26 May 2008

A whinge for Europe

Much muttering amongst the British conspiracy theorists, as once again the UK came last in the Eurovision song contest, something which happens almost as often as Ireland used to win it. I say "used to", for now, according to popular wisdom (or at least Terry Wogan), it would be impossible for anyone outside one of the so-called "regional voting blocks" to win. This means a country outside either Scandinavia, Baltic states or former Soviet Bloc countries.

Actually it's a pretty loose amalgam, but more or less any combination of results can be used to frame the sceptics arguments - thus if Croatia votes for Russia, it's called a slavic fix, or if they vote for Bosnia-Herzegovina, it becomes a Balkan carve up. Never mind that UK and Ireland regularly prop each other's feeble efforts up with maximum points, such sour grapes seems to be overlooking some rather basic points.

First, how many of us could remember what the UK entry was called, never mind hum it 48 hours later? By a singer whose chief claim to fame was not winning a talent contest; as a former bin man, it seems maybe Andy Abraham had been on a busman's holiday. If the UK didn't have a guaranteed bye into the final, it would have pushed Ireland's singing puppet for a less lifelike rendition of a novelty record.

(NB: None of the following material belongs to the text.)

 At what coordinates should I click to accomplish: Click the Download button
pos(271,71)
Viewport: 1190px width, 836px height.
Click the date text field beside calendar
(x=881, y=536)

By contrast, the Russian winner, Dima Bilan, is the Robbie Williams of eastern Europe, shifting millions of records as his day job. Is it possible people might have voted for him because he was an already popular singer? Of course not, because we hadn't heard of him. As well as himself, Mr Bilan had a bloke with him playing a 200-year-old Stradivarius AND an Olympic ice-skater doing circuits of the stage; give the guy his dues, at least he made the effort.

According to Terry Wogan, the performance by Andy Abraham "certainly deserved more marks than it got". Truly we must be clutching at straws, the day when we start taking Terry Wogan's views on pop music seriously

Leaving aside the aesthetics of the song contest, it seems our knowledge of recent history is about as attuned as our ear for Slavic pop. According to the conspirators, an eastern European love-in happens every year, simply because they are next door to each other. On Saturday night both Georgia and the Ukraine awarded Russia the maximum 12 points, less than 5 years after nearly declaring war on the former Motherland. Croatia, Bosnia-Herzegovina and Serbia all traded points, despite a bitter and bloody civil war in recent memory, not to mention centuries of ethnic tension.

But let's assume the conspirators are correct and Britain will never triumph again. That would explain an entry attaining mid-table obscurity, not last place. Saturday's piss-poor finish by the UK is not explained by Croatia giving Russia 12 points, but rather by nobody at all giving us 12 points. Not even Ireland, a country whose own entry suggests they know a thing or two about singing turkeys.